The CICIG and Guatemala's attorney general concluded that Perez Molina had also participated in the crime ring after reviewing phone calls and documents. "Every reference to '1' and 'la 2' in the case of 'The Line,' corresponded to Otto Pérez Molina and Roxana Baldetti," Ivan Velasquez of CICIG said at the press conference announcing the charges.
As president, however, Perez Molina currently enjoys immunity from prosecution. A recent vote in the Guatemalan Congress to strip Perez Molina of his immunity narrowly failed last week.
Following the announcement of the charges against Perez Molina and Baldetti's arrest, members of Anonymous Guatemala called for a celebratory gathering in front of the National Palace. Video of the demonstration showed a celebratory atmosphere with the crowd belting out the Guatemalan national anthem.
Guatemala is in the midst of its worst political crisis since signing of the peace accords in 1996 that brought an end to the country's 36-year internal armed conflict. The latest developments come just 15 days before the country is set to vote in a presidential election. Protesters have increasingly called for the election to be delayed, and the charges have further added to the disenfranchisement that many Guatemalan citizens feel with the country's political system.
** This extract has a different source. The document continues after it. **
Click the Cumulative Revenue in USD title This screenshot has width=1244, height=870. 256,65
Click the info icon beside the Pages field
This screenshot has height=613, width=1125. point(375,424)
Protests have occurred on a near-weekly basis since April, drawing thousands of angry citizens who have adopted the rallying cry of "renuncia ya" — "resign now" — directed at Perez Molina.
According to Reuters, Perez Molina told reporters "I greatly regret this" as he got into his car on Friday at an event outside the Guatemalan capital after the charges against him were announced.
Perez's spokesman, Jorge Ortega, reportedly said the president was unlikely to step down.
"I don't think he's going to resign," Ortega said. "There's a group of political advisors who will provide the executive with a series of options following these latest developments."